Journal of Advances in Microbiology,
Aims: Performing diagnosis in patients with lower respiratory tract infection is still challenging and is only achieved in half of the cases by conventional methods in Côte d'Ivoire. A few works concerning the etiologies of severe pneumonia were carried out in spite of methods of diagnosis. The present study was conducted to identify and highlight the common causative bacteria of pneumonia by culture method and through the method of multiplex polymerase chain reaction (PCR).
Study Design: A prospective cohort analysis was conducted for 90 adult African patients hospitalised for acute pneumonia.
Place and Duration of Study: Pneumophtisiology department (PPH) of the University Hospital Center of Cocody (Côte d'Ivoire) and laboratory of Bacteriology- Virology of Pasteur Institut of Côte d’Ivoire, between February 2016 and October 2017.
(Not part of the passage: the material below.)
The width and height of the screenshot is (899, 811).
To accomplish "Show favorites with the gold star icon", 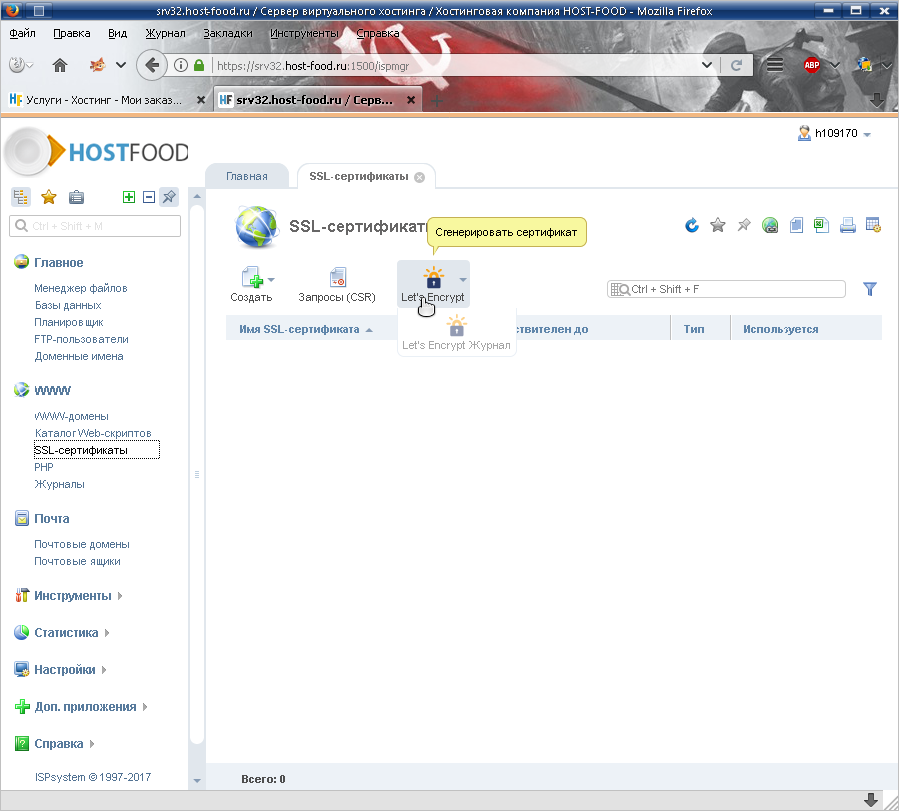I will [x=48, y=197].
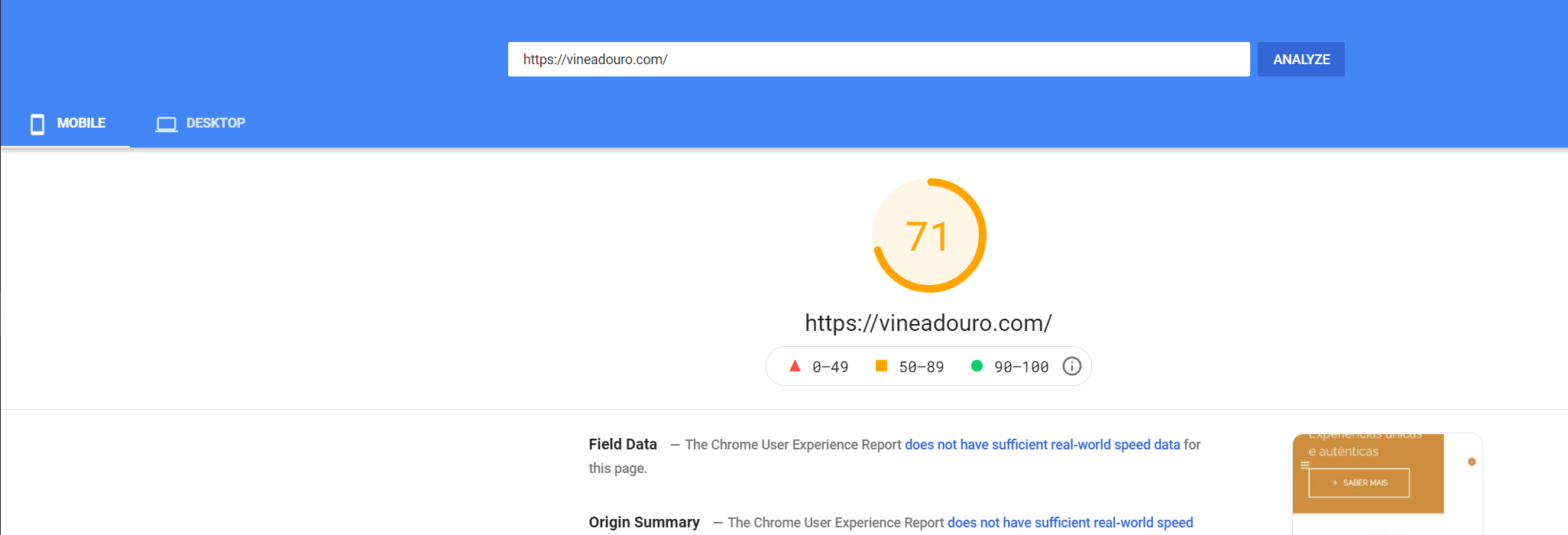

Methodology: A total of 90 patients (42 men, 48 women, age range 18-77 years) with symptoms of acute lower respiratory infection and diagnosed with pneumonia were included. Only 33 patients fulfilled inclusion criteria and gave the consent to do fibroscopy. Culture and PCR methods were performed to isolate the most common bacteria in the bronchoalveolar lavage (BAL) fluid.
Results: Four bacterial isolates were identified in 33 cases (12.1%) in all patients using the culture method. This number increased to 21 (63.6%) with multiplex PCR. The most commonly identified bacteria by PCR were Streptococcus pneumoniae (15.1%) and Haemophilus influenzae (36.4%). There was a significant increase in PCR method compared to the culture in terms of bacterial detection rate (P = 0.05).
Conclusion: Real-time PCR tests were very sensitive and fast. The prevalence of bacteria and multiple agents detected by real-time PCR versus culture was considerably higher.